I want to go on forever if I can and will need the help of this thread. People seem to feel uncomfortable when I say I am not drinking, they question why that is 'are you pregnant?' 'Are you ill'. I think they feel uncomfortable now I am not drinking as I am seeing in the cold light of day how much they have. For instance, I had a couple of friends over recently and they drank 4 bottles between the two of them in just a few hours!

vxa2 · 09/05/2016 21:09

Welcome Iam - 32 days is fantastic and it is you are already feeling the benefits - you sound so strong. SmileI haven't told many people that I have stopped drinking but I did tell one friend when I first made the decision and she was really really dismissive of the idea. Looking back I think it may have been a bit to close for comfort for her as she drinks as much as I did and she has been saying it is a problem for a while. I don't think she is at a point where she is ready to make a change.

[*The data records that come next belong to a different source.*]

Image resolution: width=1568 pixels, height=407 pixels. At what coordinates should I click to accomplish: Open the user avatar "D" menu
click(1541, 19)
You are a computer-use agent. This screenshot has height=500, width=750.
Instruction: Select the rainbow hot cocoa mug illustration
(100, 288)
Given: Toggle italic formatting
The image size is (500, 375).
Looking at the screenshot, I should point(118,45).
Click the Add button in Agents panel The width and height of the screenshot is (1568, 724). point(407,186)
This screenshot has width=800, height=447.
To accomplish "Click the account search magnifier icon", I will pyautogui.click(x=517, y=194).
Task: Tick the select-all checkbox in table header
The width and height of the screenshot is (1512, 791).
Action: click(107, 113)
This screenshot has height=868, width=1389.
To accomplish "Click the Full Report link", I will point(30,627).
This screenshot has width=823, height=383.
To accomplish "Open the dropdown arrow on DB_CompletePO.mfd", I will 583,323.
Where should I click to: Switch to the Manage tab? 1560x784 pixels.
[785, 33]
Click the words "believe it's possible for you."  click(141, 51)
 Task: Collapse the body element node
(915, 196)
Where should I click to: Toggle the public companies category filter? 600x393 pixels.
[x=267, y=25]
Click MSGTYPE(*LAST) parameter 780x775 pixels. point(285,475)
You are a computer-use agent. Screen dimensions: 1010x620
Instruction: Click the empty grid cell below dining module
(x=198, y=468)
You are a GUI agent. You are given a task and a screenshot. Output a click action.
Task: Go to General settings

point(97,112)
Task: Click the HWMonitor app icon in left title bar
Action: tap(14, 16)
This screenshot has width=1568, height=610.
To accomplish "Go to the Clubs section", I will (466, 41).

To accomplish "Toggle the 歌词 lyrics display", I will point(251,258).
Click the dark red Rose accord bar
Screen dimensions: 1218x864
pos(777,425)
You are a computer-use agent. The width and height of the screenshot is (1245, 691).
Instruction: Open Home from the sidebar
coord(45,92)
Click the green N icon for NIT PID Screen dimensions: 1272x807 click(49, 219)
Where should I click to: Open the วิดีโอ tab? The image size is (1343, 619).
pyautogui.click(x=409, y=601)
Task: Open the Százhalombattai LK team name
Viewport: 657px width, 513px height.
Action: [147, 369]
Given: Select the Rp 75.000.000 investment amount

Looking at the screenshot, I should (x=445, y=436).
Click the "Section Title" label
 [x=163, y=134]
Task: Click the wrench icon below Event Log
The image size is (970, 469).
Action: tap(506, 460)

Everyone here is lovely and you will get loads of support. X

Lucy2610 · 09/05/2016 21:14

Welcome Iam and congrats on 32 days already under your belt :)

Rosewinehunt71 · 09/05/2016 21:33

Congratulations Fuzzy amazing!! IAMS that's fabulous 32 days xx Day 7 nearly complete for me I should be happy but I'm really struggling tonight Sad everything I used drink to block out are coming to the forefront and wishing I cold drink like a normal person why do I struggle so much?? Sorry don't mean to bring anyone down you're all so amazing xxx

Sybilramkinvimes · 09/05/2016 21:34

Hello iam

Hearing about fuzzy's year sober has had me thinking about the ongoing journey. In a good way. I've had various attempts to stop or moderate (weekends only, wine only, two drinks only, we know the drill :) ). Then (strongly encouraged by dp which is another story) I did stoptober and that month gave the clarity that it was the right choice to go af entirely. It's so much simpler, apart from anything else. But then there was Christmas and new year and some family stuff (also another story) and it all went pear shaped. Decided to do dry January and this time I'm still going strong. Though my dry Jan started on the 2nd as couldn't quite manage the 1st because it was a bank Hol and so I deserved a drink or several .... Blush.

Also have a question for the hcps out there if that's ok?. Have done some reading around paws and would love to know (a) how much impact it's likely to have for psychological rather than physical addictions and (b) if it's true that one lapse completely "resets the clock' to day 1. The stuff I found on line was interesting but don't have anyone to ask in rl.

MatronLittle · 09/05/2016 21:38

Rose I feel the same everything is so raw without alcohol. I find it difficult to deal with all of the emotion. Let's carry on and see if we get over this hump because going backwards will just mask what we are feeling now.

MatronLittle · 09/05/2016 21:44

Sybil I was wondering about that reset to day 1 thing or whether that was a scare tactic to ensure people don't just have the one drink.